Queue-driven dispatch stage (IMPLEMENTED — CONCEPT:ORCH-1.45)¶
The "Workers" column above used to be aspirational on the active-concurrency
axis: agent turns executed only inside the in-process asyncio scheduler
(core/cognitive_scheduler.py, max_concurrent per process) on the host that
accepted them. That stage is now implemented:
- agent turns ride the session-keyed
agent_turnsqueue (AGENT_DISPATCH_BACKEND=queue; transport followsTASK_QUEUE_BACKEND); - any host running
agent-dispatch-workerclaims and executes them against the shared state store (OS-5.16), so "Workers = ceil(active / 25)" maps to a stateless dispatch-worker fleet spread across "Nodes", not to one process's coroutine cap; AGENT_TURNS_PARTITIONSbounds fleet-wide session concurrency on Kafka the same way the Kafka-parts column bounds event drain.

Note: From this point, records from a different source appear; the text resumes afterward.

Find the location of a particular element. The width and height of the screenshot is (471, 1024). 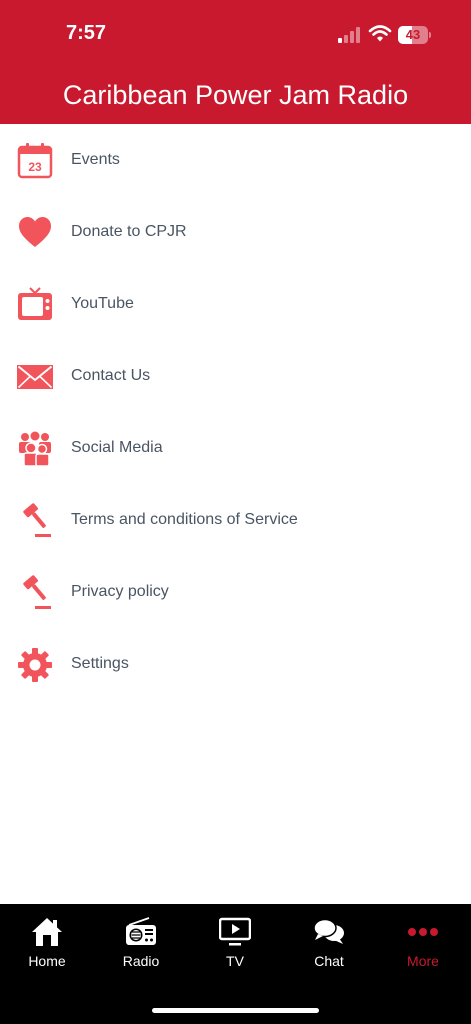

chat-icon is located at coordinates (328, 931).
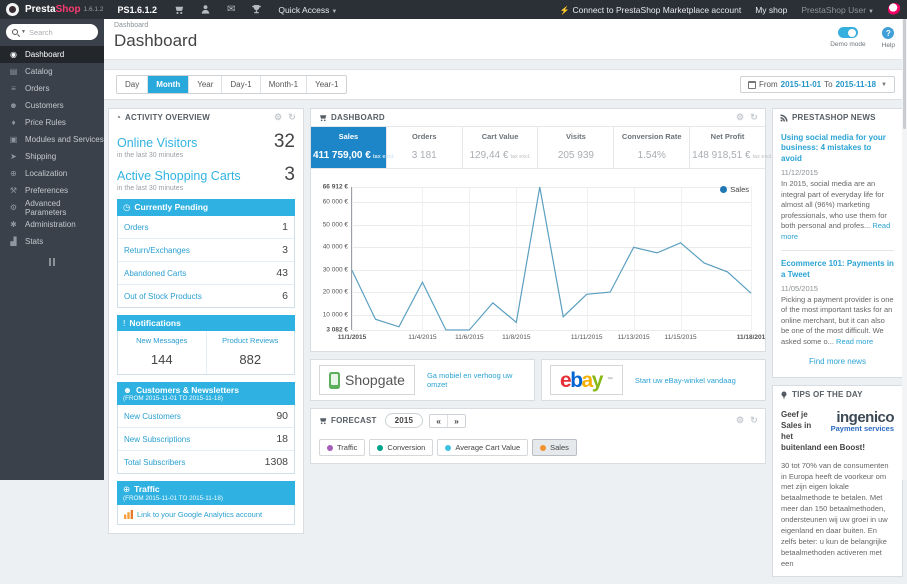 This screenshot has height=584, width=907. I want to click on chart-legend: Sales, so click(734, 190).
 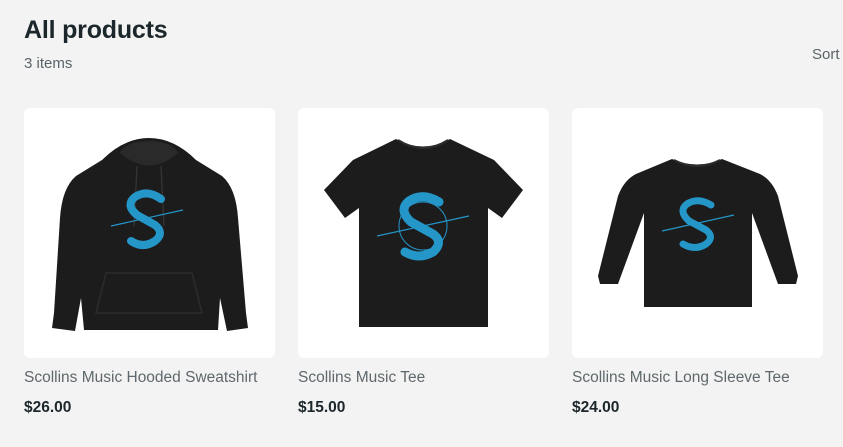 What do you see at coordinates (322, 408) in the screenshot?
I see `product-price: $15.00` at bounding box center [322, 408].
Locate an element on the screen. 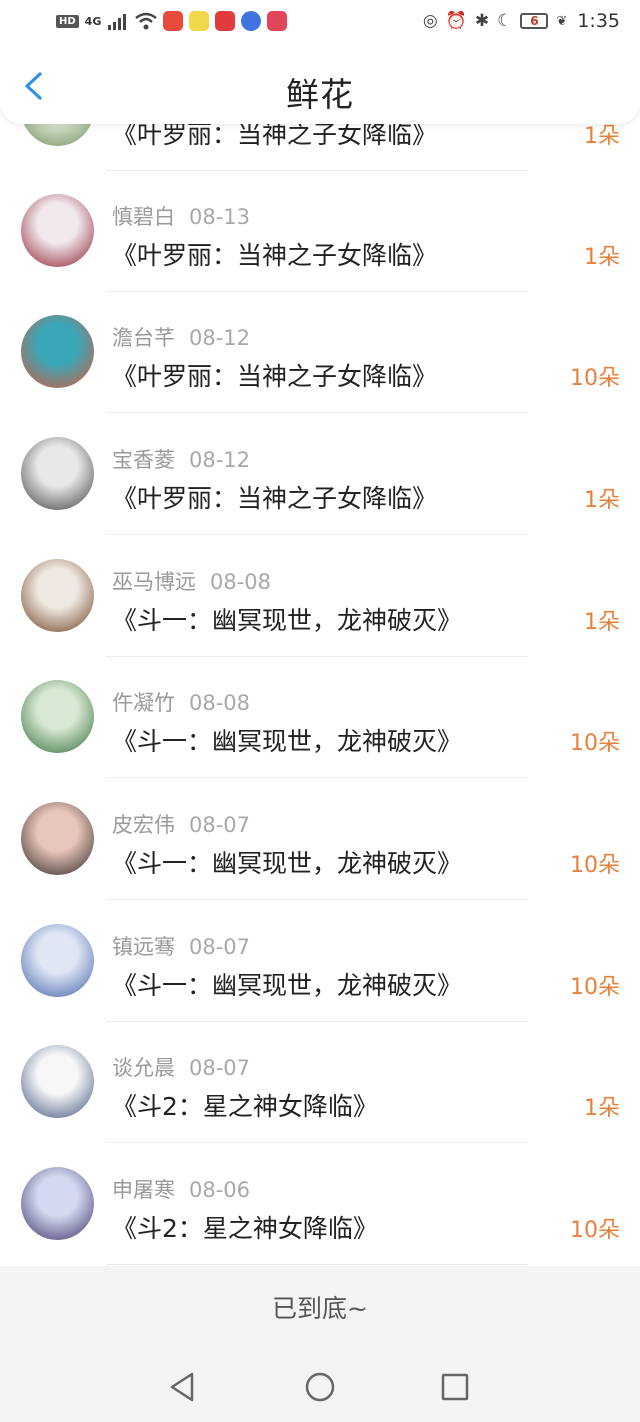  reader-app-icon is located at coordinates (200, 21).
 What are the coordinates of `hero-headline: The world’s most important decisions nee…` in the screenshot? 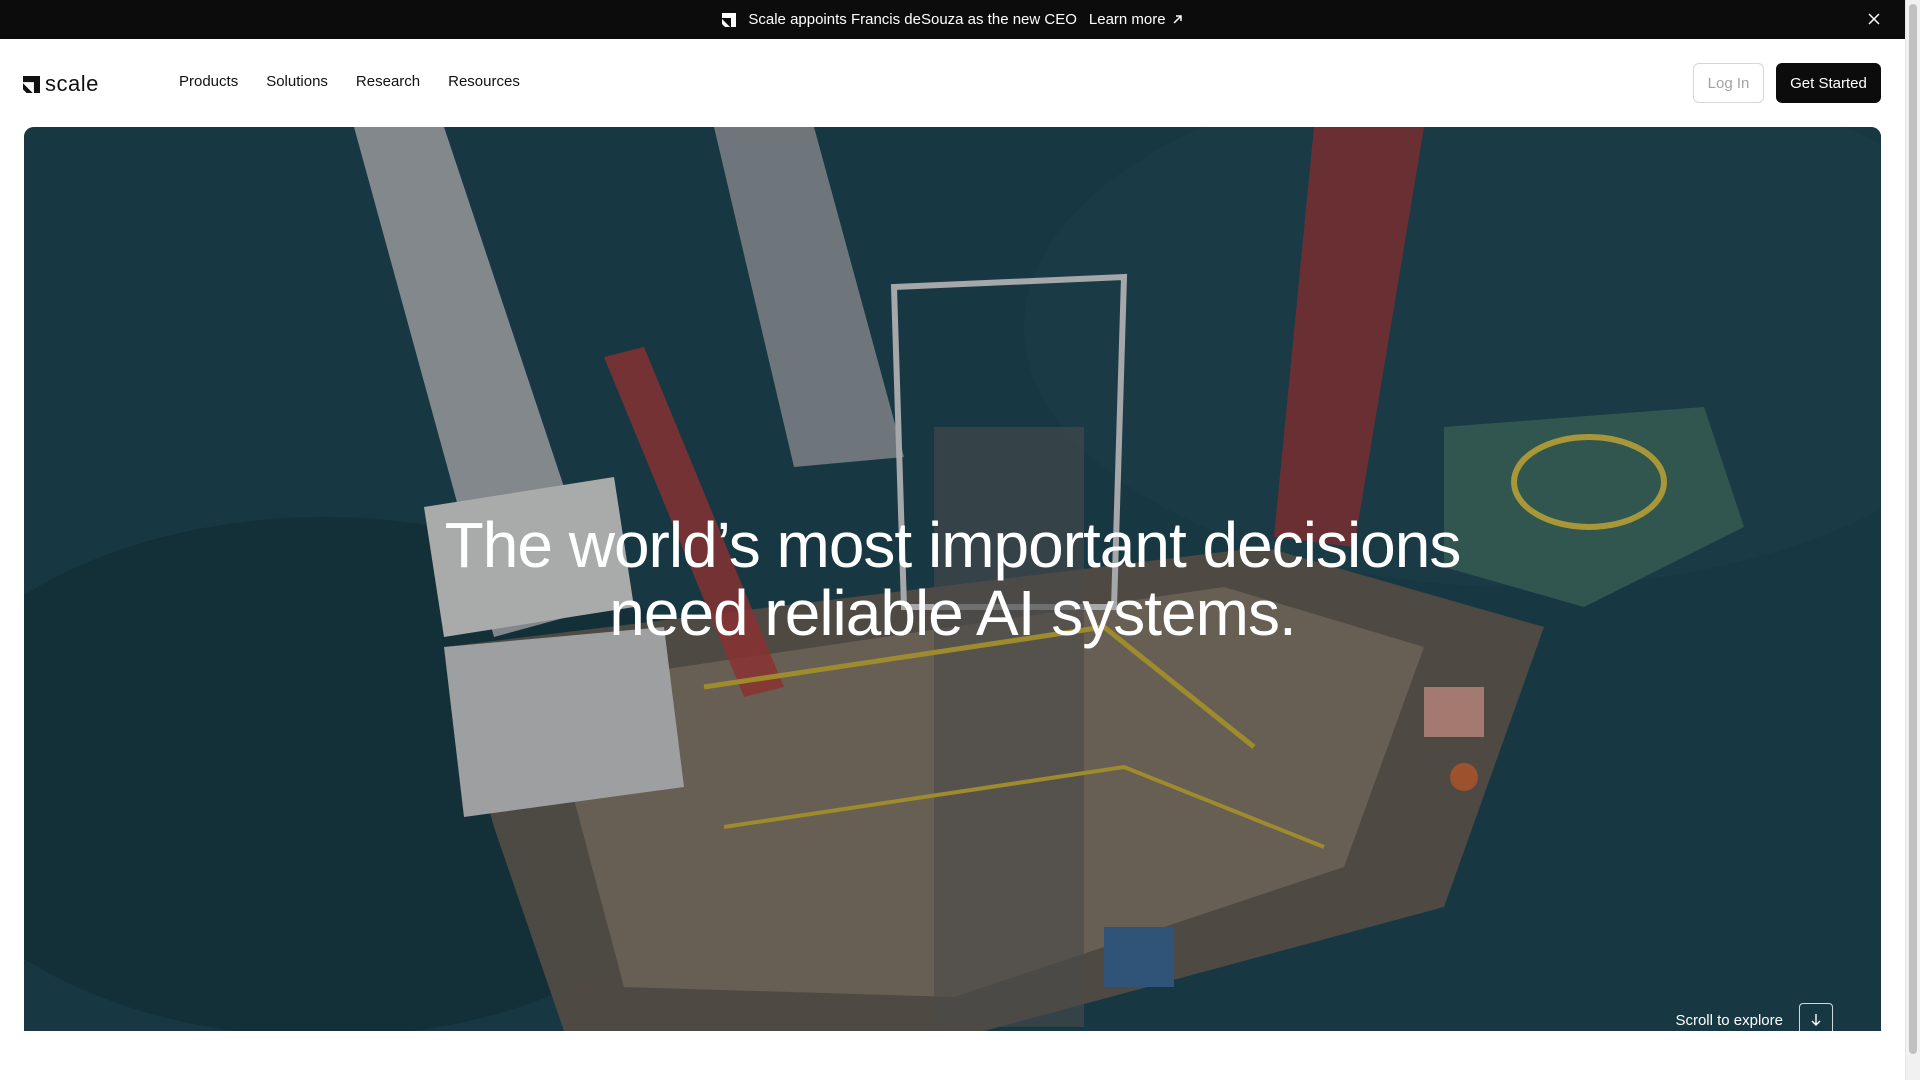 It's located at (952, 579).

Deployment shape per row of the summary table: stateless gateways + N
dispatch workers + M kg-ingest-worker processes + the listed engine/PG
shards and Kafka partitions. Design, ordering and idempotency guarantees:
architecture/agent_dispatch.md.
Production guard¶
Reaching any of these scales requires non-toy backends. core/config.py exposes
AgentConfig.assert_production_safe() (see core/profile_guard.py): under
APP_PROFILE=prod it rejects graph_persistence_type of file/sqlite and
a2a_broker/a2a_storage of in-memory, so a single-host config can never be
mistaken for a production deployment.